In Chicago, underground parking spots can cost developers up to $36,000 apiece. The mandates can raise housing costs up to 17%. They’re also unnecessary in many cases, particularly when the housing is near public transportation and people select it for that reason.
Last summer Chicago eliminated parking requirements for construction 0.75 miles from CTA or Metra lines, which covers most of the city. In November, Illinois eliminated parking minimums near transit hubs. Pritzker wants to further reduce these requirements statewide.
In his proposed budget for fiscal 2027, the governor wants to boost “housing developments by modernizing outdated building codes and legalizing family-friendly housing types (duplexes, triplexes, four-flats, ADUs).” The document does not specify what reforms Pritzker will propose.
Illinois has the second-strictest zoning code in the Midwest and the 30th-most burdensome nationally.
The best way to boost supply on these types of housing is by “adopting by-right zoning and broadly legalizing multi-family housing, upzoning existing low-and-medium density residential areas and legalizing accessory dwelling units,” says a 2024 report from the Center for Poverty Solutions.
Accessory dwelling units, such as granny flats and coach houses, are particularly appealing for boosting supply because they’re smaller and built on existing properties.
Chicago would stand to gain the most housing units by making it easy to build ADUs. The city’s current policy inequitably harms minorities in the city’s poorest neighborhoods.
Although Chicago eased restrictions slightly in 2025, building ADUs remains nearly impossible in most parts of the city.

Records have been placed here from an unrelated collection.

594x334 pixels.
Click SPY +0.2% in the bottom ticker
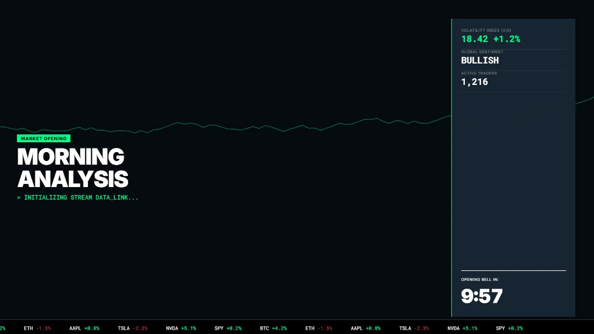[x=226, y=328]
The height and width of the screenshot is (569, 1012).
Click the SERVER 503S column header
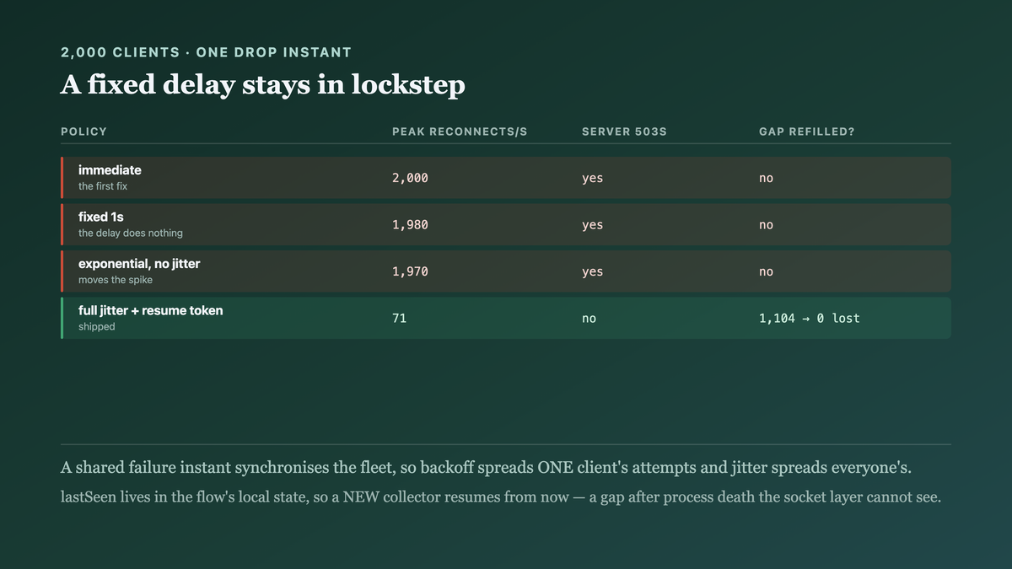[x=624, y=132]
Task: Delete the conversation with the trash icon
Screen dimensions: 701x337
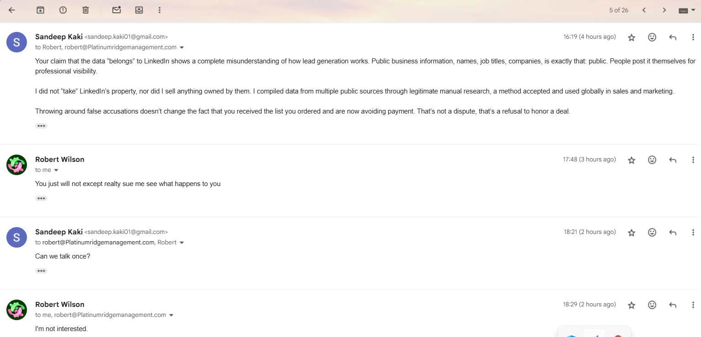Action: click(x=85, y=10)
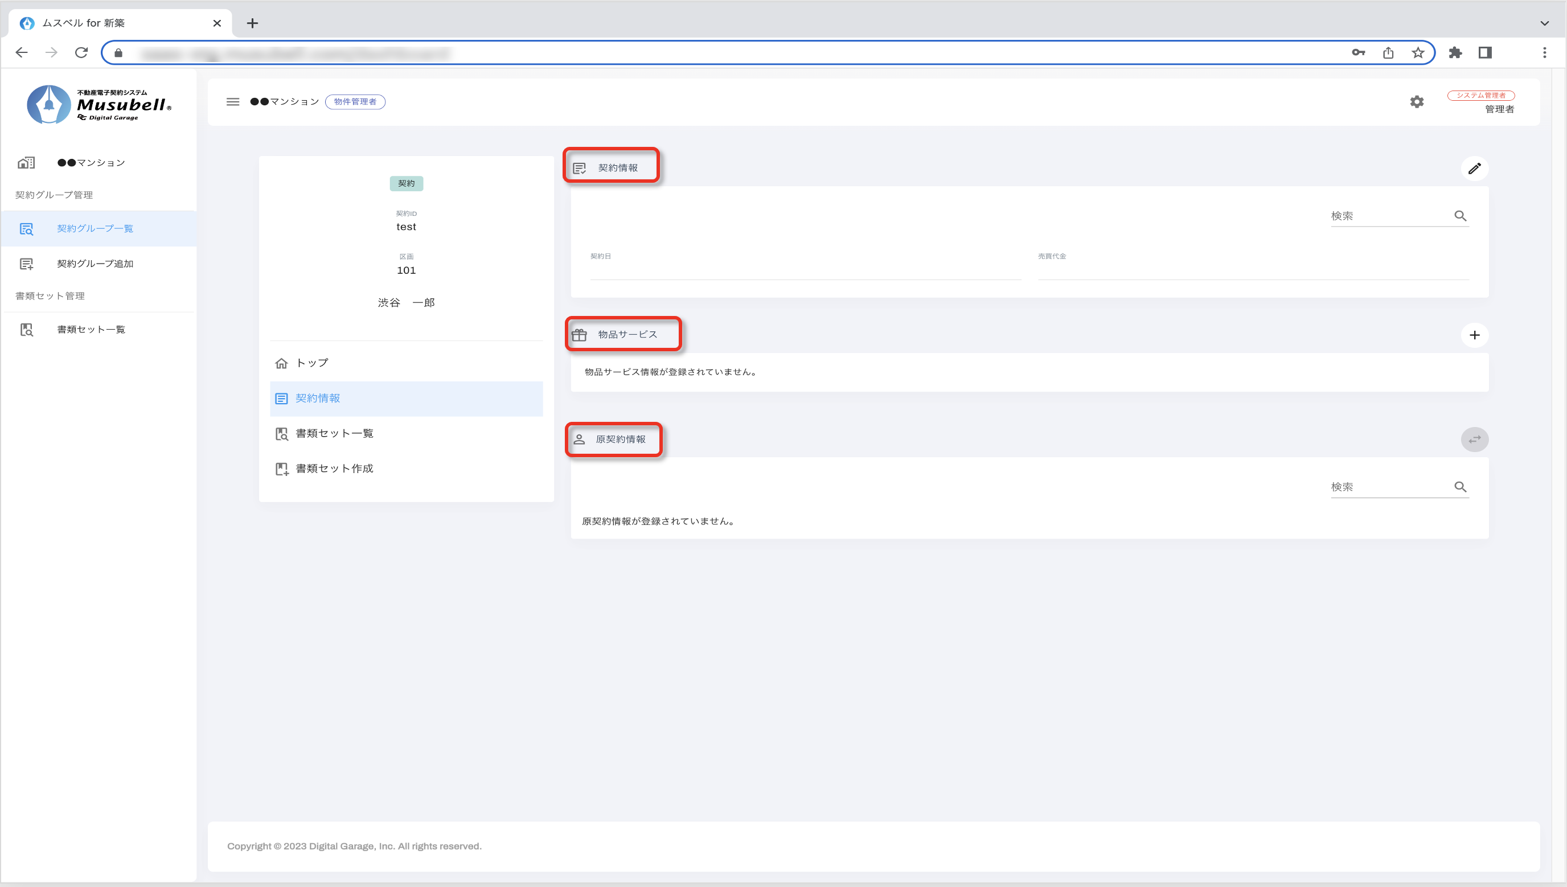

Senate Bill 3726 would prevent municipalities from prohibiting the building or usage of ADUs. The bill has been assigned to the executive committee.
Pritzker’s pro-building initiative follows a proven approach to housing affordability: address the root regulatory burdens that make it unnecessarily expensive for developers to build the homes Illinoisans need, such as adopting by-right zoning statewide and eliminating aesthetic restrictions.